** À FAIRE **
Recopiez en entier l'extrait sur la déontologie dans la fonction publique, sans y changer un seul mot.

** EXTRAIT **
'''

Alors que, dans l’ancienne version, les missions dévolues à la Commission de déontologie de la fonction publique chevauchaient celles de la Haute Autorité pour la transparence de la vie publique (HATVP), cette nouvelle version permet de clarifier leur rôle, conformément à leur champ de compétence : la prévention des conflits d’intérêts à la Commission de déontologie de la fonction publique, le contrôle des déclarations de patrimoines à la HATVP. Le projet de loi rappelle par ailleurs que les agents soumis à la loi sur la transparence du 11 octobre 2013 ne sont pas concernés par les dispositions de ce projet de loi. 

Cette nouvelle version renforce le texte sur plusieurs points, notamment :

Un référent déontologique est nommé dans chaque service de l’administration,

– Les déclarations d’intérêts et de patrimoine des fonctionnaires les plus exposés sont transmises avant la nomination (et non après). Les déclarations de patrimoine sont transmises et contrôlées par la HATVP (et non la Commission de déontologie de la fonction publique).

– Les déclarations d’intérêts ne seront pas publiques, mais pourront être consultées par d’autres autorités (pas uniquement la Commission de déontologie ou l’autorité hiérarchique). Dans la version précédente du projet de loi, les déclarations n’étaient pas communicables aux tiers. Elles ne seront cependant pas publiques.

'''

** DONNÉES FOURNIES **
'''

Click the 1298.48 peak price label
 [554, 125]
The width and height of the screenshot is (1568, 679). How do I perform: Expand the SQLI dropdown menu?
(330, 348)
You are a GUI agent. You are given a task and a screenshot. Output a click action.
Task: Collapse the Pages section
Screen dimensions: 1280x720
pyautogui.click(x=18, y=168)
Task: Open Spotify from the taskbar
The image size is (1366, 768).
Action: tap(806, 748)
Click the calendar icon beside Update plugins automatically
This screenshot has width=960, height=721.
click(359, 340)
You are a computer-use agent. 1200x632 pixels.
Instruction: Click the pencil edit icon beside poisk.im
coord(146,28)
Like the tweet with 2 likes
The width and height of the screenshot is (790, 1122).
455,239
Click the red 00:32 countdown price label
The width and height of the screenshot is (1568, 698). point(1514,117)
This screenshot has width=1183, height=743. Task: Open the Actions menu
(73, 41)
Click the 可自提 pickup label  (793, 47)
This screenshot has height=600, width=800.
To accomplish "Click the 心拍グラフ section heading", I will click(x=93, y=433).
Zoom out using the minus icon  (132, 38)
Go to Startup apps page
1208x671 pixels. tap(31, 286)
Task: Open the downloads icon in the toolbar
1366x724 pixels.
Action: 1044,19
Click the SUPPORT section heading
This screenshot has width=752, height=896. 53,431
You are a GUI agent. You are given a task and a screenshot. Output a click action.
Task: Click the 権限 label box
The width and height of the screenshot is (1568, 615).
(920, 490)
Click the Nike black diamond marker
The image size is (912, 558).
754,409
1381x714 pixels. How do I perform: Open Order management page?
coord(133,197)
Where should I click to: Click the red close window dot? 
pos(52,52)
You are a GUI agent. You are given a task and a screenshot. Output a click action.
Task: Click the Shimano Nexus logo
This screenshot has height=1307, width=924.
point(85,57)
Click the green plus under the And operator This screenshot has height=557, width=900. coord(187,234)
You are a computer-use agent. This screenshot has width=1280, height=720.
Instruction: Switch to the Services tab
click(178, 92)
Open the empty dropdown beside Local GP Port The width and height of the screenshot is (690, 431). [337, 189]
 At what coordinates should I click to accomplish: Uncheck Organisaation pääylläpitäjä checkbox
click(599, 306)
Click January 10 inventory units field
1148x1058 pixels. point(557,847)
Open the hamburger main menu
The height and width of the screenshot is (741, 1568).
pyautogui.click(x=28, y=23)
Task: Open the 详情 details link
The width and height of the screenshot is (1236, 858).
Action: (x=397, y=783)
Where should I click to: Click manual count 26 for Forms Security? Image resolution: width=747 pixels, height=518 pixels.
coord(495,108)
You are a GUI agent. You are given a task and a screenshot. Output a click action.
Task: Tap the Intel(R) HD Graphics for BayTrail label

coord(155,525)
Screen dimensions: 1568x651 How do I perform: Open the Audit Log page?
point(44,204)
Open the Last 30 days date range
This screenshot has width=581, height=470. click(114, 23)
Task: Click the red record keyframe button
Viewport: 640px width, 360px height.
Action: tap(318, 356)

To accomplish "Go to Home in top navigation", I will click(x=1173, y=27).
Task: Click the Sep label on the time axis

'''

** PROBLÈME RÉSOLU **
Alors que, dans l’ancienne version, les missions dévolues à la Commission de déontologie de la fonction publique chevauchaient celles de la Haute Autorité pour la transparence de la vie publique (HATVP), cette nouvelle version permet de clarifier leur rôle, conformément à leur champ de compétence : la prévention des conflits d’intérêts à la Commission de déontologie de la fonction publique, le contrôle des déclarations de patrimoines à la HATVP. Le projet de loi rappelle par ailleurs que les agents soumis à la loi sur la transparence du 11 octobre 2013 ne sont pas concernés par les dispositions de ce projet de loi. 

Cette nouvelle version renforce le texte sur plusieurs points, notamment :

Un référent déontologique est nommé dans chaque service de l’administration,

– Les déclarations d’intérêts et de patrimoine des fonctionnaires les plus exposés sont transmises avant la nomination (et non après). Les déclarations de patrimoine sont transmises et contrôlées par la HATVP (et non la Commission de déontologie de la fonction publique).

– Les déclarations d’intérêts ne seront pas publiques, mais pourront être consultées par d’autres autorités (pas uniquement la Commission de déontologie ou l’autorité hiérarchique). Dans la version précédente du projet de loi, les déclarations n’étaient pas communicables aux tiers. Elles ne seront cependant pas publiques.